Hello. I've been recently trying to programatically convert a bunch of UniProt IDs to gene names. I found the UniProt API, which should do the job, something in the lines of:
import urllib,urllib2
url = 'http://www.uniprot.org/uploadlists/'
params = {
'from':'ACC',
'to':'P_REFSEQ_AC',
'format':'tab',
'query':'P13368 P20806 Q9UM73 P97793 Q17192'
}
data = urllib.urlencode(params)
request = urllib2.Request(url, data)
contact = "" # Please set your email address here to help us debug in case of problems.
request.add_header('User-Agent', 'Python %s' % contact)
response = urllib2.urlopen(request)
page = response.read(200000)
The problem is, this returns whole website. Is it possible to only obtain a e.g. JSON where a list of mappings and corresponding information would be present (e.g. species too).
Thank you.
Have you looked at the flat files? Eg. http://www.uniprot.org/uniprot/Q9UM73.txt.
Its especially easy to parse. It doesn't plug right in to your script there but you could set it up in a loop.
Yes, I am aware of the raw files. So you are saying the only way is to parse whole UniProt, instead of calling the API on the level of a single case? This doesn't seem right - the API seems to be capable of returning e.g. json, which should work.. Your example does not work for e.g. gene IDs, does it?

WHAT YOU NEED TO DO
Translate this sentence from the UniProt thread into Spanish: "It doesn't plug right in to your script there but you could set it up in a loop." The records have no connection to the UniProt thread.

RECORDS SHOWN
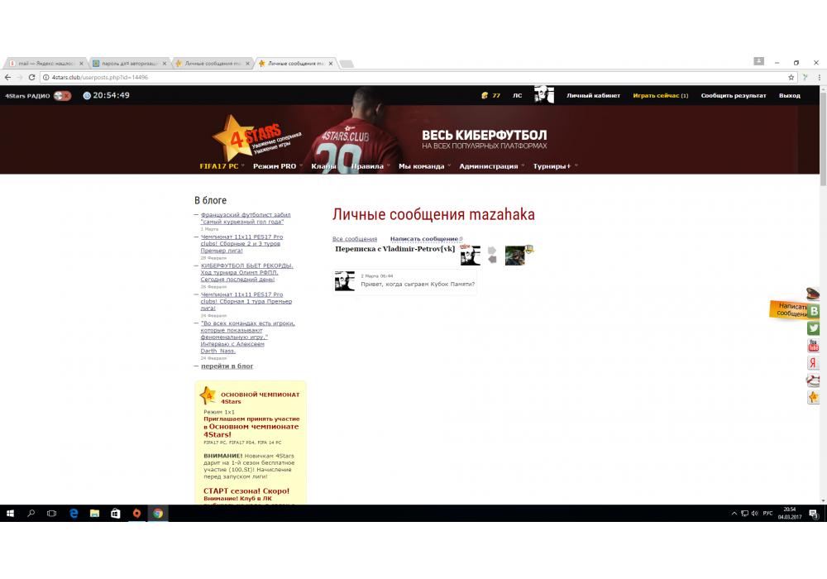The width and height of the screenshot is (827, 579).
Task: Expand the FIFA17 PC dropdown menu
Action: [x=220, y=166]
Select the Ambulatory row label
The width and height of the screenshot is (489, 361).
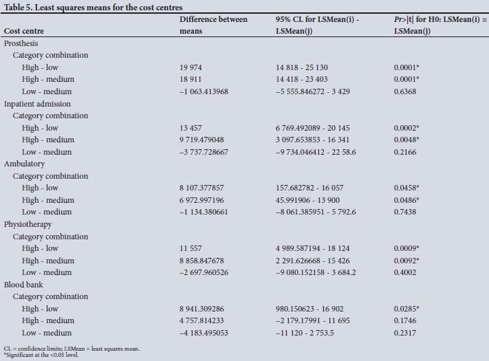click(x=24, y=164)
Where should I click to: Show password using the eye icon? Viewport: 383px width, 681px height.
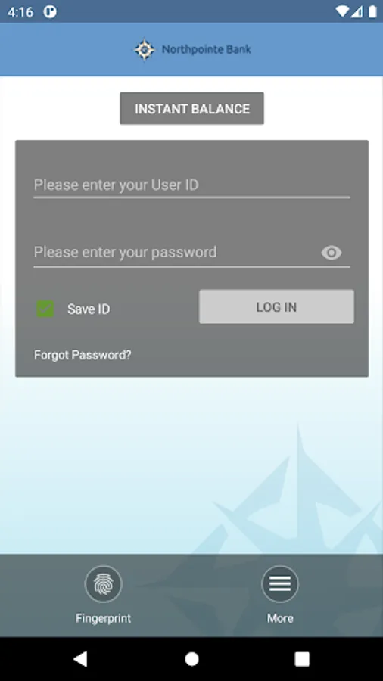tap(332, 252)
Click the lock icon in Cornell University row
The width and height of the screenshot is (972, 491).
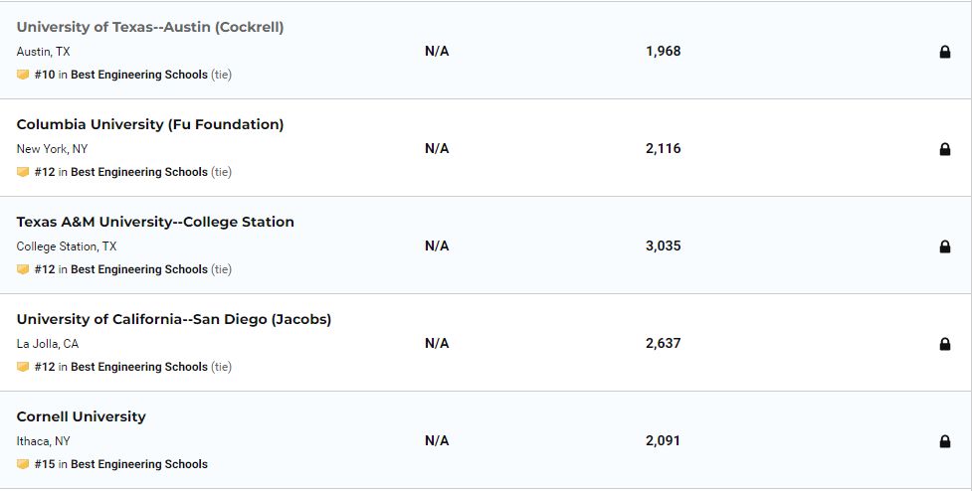pyautogui.click(x=945, y=441)
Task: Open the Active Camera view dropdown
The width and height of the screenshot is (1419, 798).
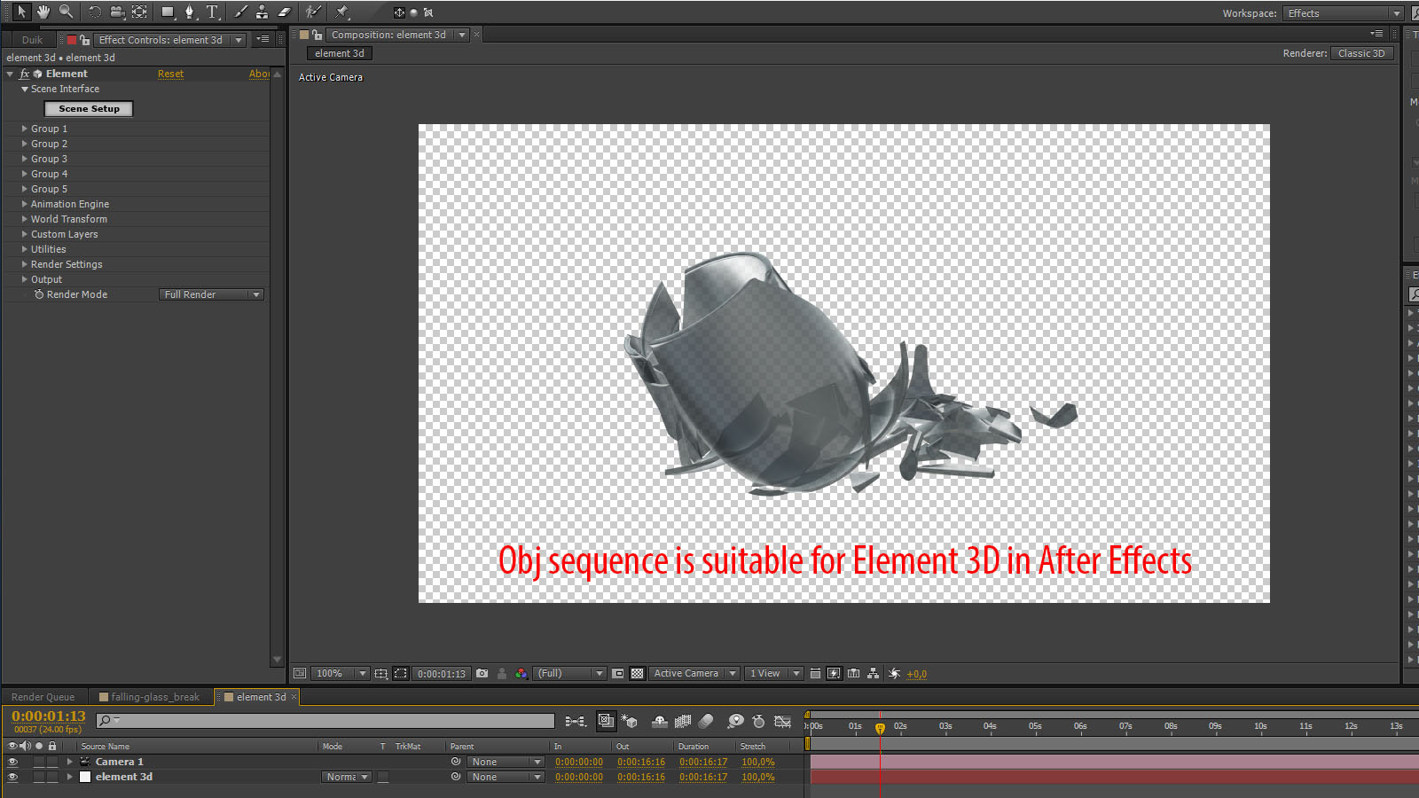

SOLUTION FOR THIS PROBLEM
No encaja directamente en tu script, pero podrías configurarlo dentro de un bucle.